Using this strategy, the application is deployed to removable media such as a CD-ROM or DVD. As with the previous option, when the user chooses to install the application, it is installed and launched, and items are added to the Start menu and the Add / Remove Programs group in the Control Panel. This strategy works best for applications that will be deployed to users without persistent network connectivity or with low-bandwidth connections. Because the application is installed from removable media, no network connection is necessary for installation; however, network connectivity is still required for application updates.

• To enable this deployment strategy in Visual Studio, click From a CD-ROM or DVD-ROM on the How Installed page of the Publish Wizard.
  
• To enable this deployment strategy manually, edit the forwardingUrl tag in the deployment manifest.
  

Network-based Deployment or Web-based Deployment

Using this strategy, the application is deployed to a Web server or a network file share. When an end user wants to install the application, he clicks an icon on a Web page or double-clicks an icon on the file share. The application is then downloaded, installed, and launched on their computer. Items are added to the Start menu and the Add / Remove Programs group in the Control Panel. Since this strategy depends on network connectivity, it works best for applications that will be deployed to users who have access to a local area network or a high-speed Internet connection.

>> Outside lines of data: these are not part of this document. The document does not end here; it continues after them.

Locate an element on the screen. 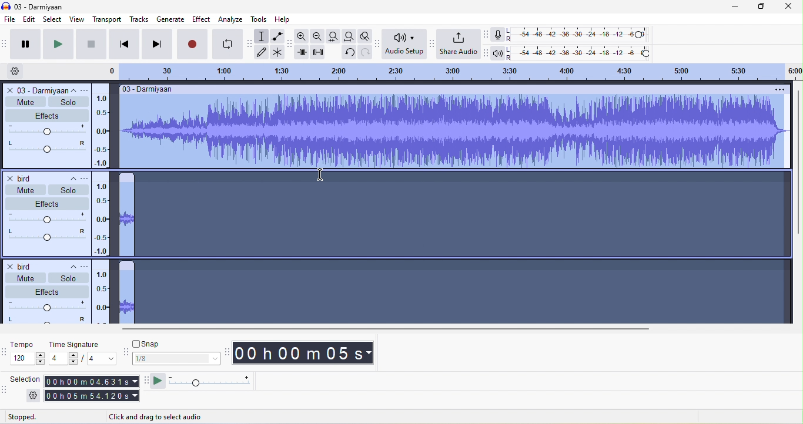  timeline option is located at coordinates (20, 71).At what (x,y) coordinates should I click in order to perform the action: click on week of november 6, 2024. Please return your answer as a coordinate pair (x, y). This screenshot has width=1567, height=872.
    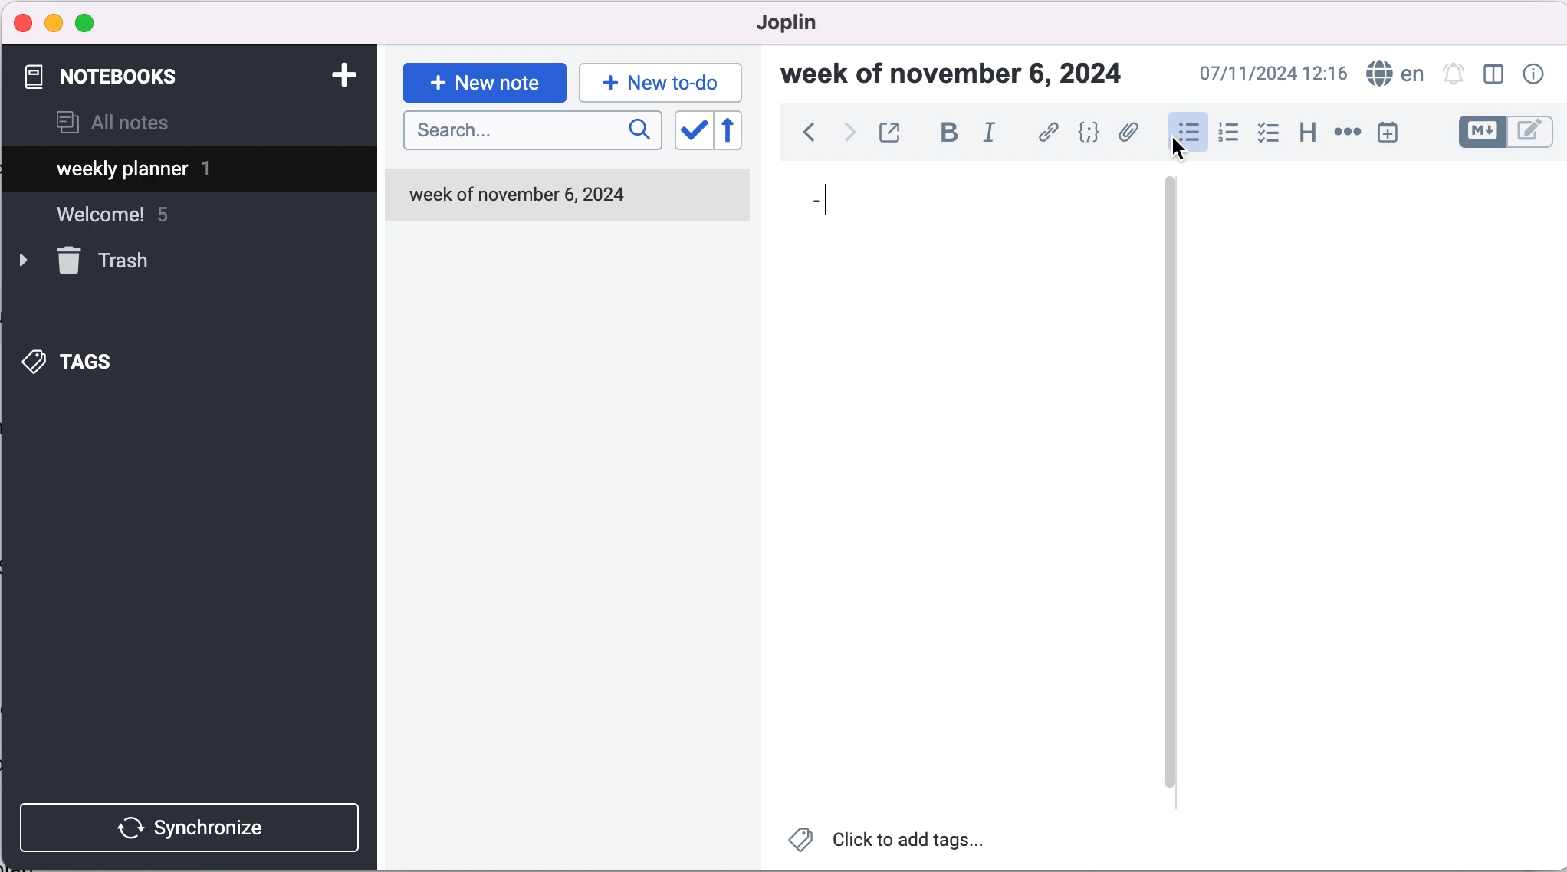
    Looking at the image, I should click on (566, 197).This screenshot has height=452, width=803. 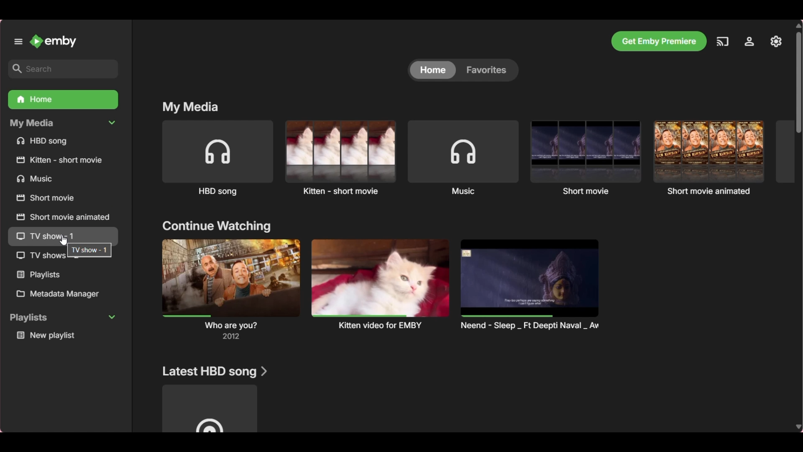 I want to click on Go to home, so click(x=54, y=41).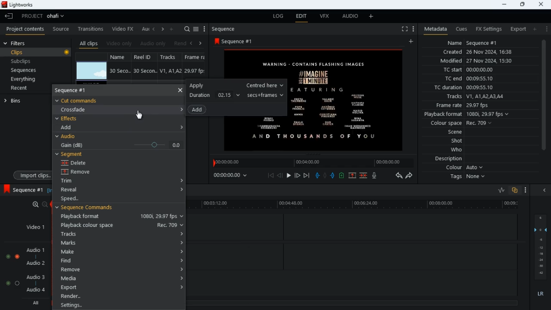 This screenshot has height=310, width=551. Describe the element at coordinates (502, 4) in the screenshot. I see `minimize` at that location.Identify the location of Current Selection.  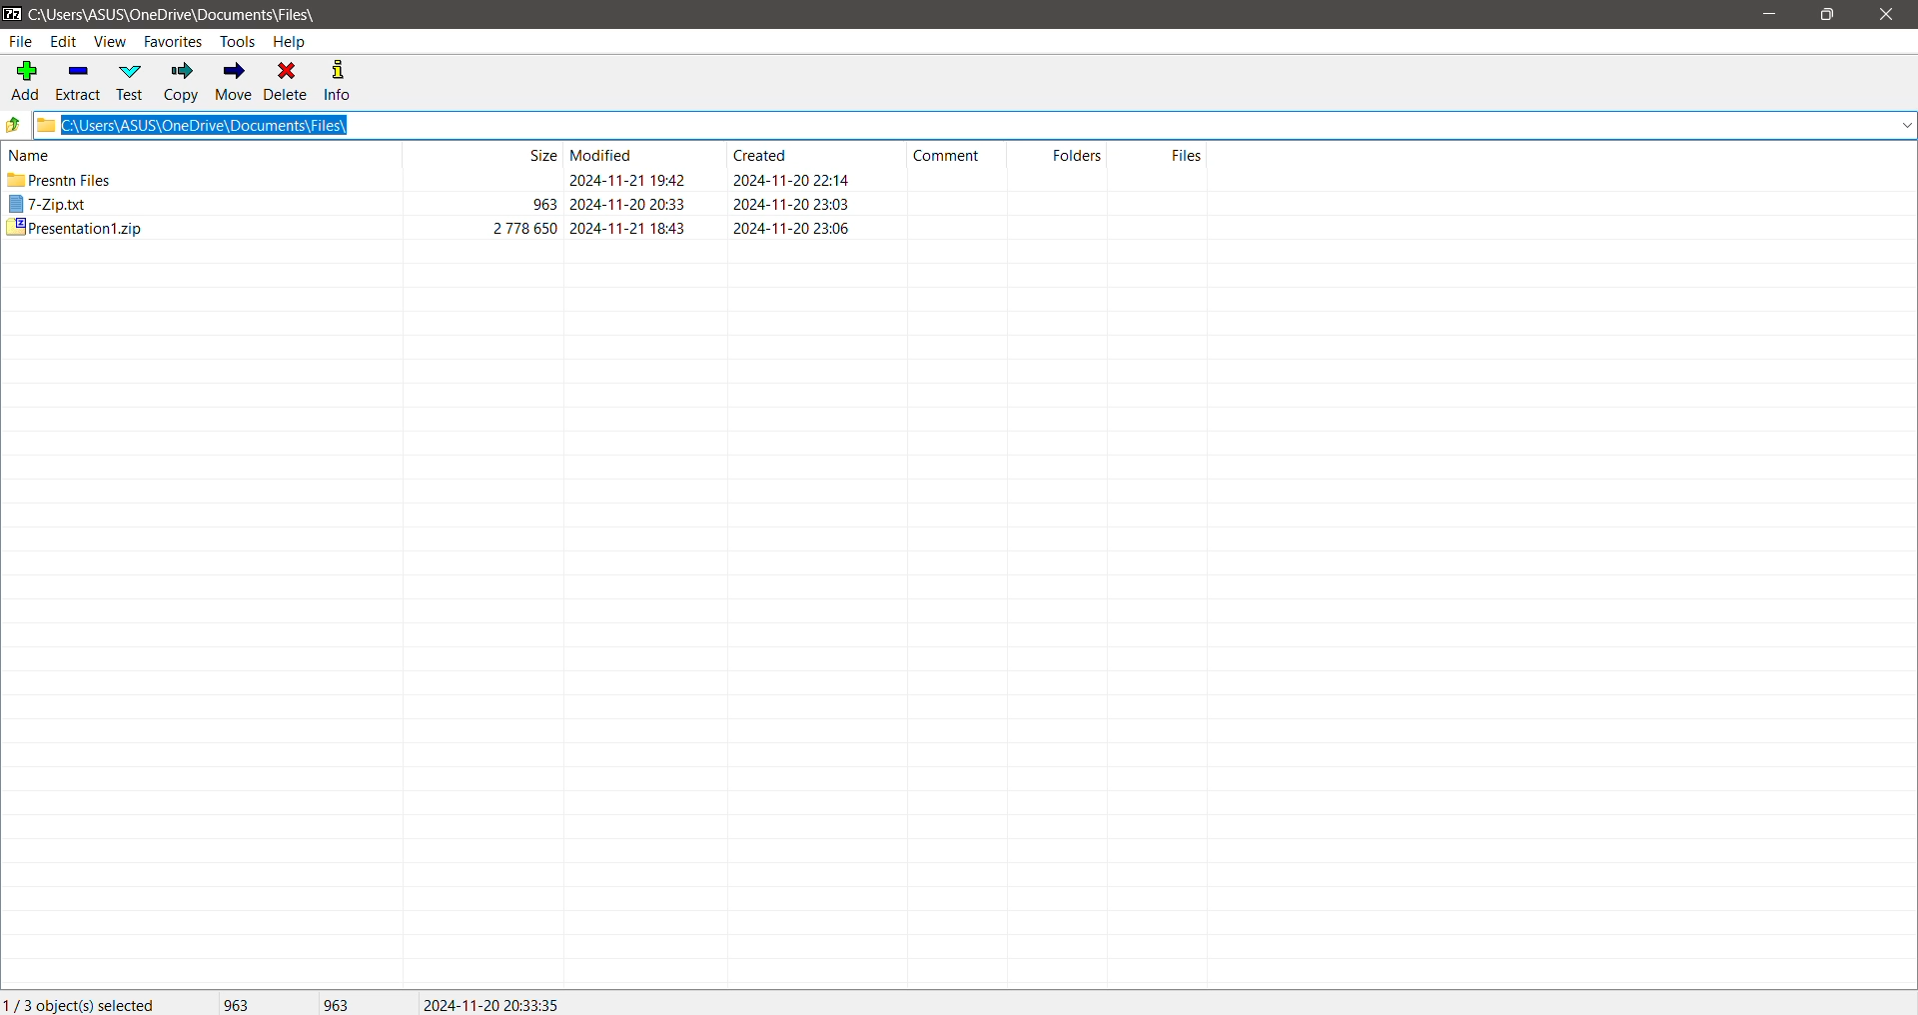
(83, 1003).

To enable this deployment strategy in Visual Studio, click From the Web or From a UNC path or file share on the How Installed page of the Publish Wizard. This is the default deployment strategy.

Launch from

This strategy is similar to the first, except the application behaves like a Web application. When the user clicks a link on a Web page (or double-clicks an icon on the file share), the application is launched. When the users close the application, it is no longer available on their local computer; nothing is added to the Start menu or the Add / Remove Programs group in the Control Panel. It must be note that technically the application is downloaded and installed to an application cache on the local computer, just as a Web application is downloaded to the Web cache. As with the Web cache, the files are eventually scavenged from the application cache. The perception of the user, however, is that the application is being run from the Web or file share. This strategy works best for applications that are used infrequently — for example, an employee-benefits tool that is typically run only once a year. To enable this deployment strategy in Visual Studio, click Do not install the application on the Install or Run From Web page of the Publish Wizard. To enable this deployment strategy manually, edit the shellVisible tag in the deployment manifest.

In this lesson we have seen the different ways in which Windows Applications can be deployed. We have also seen how the thinking on deployment has evolved over the different versions of VS.NET. The ClickOnce feature that has been introduced by VB.NET 2.0 is a natural evolution of the process.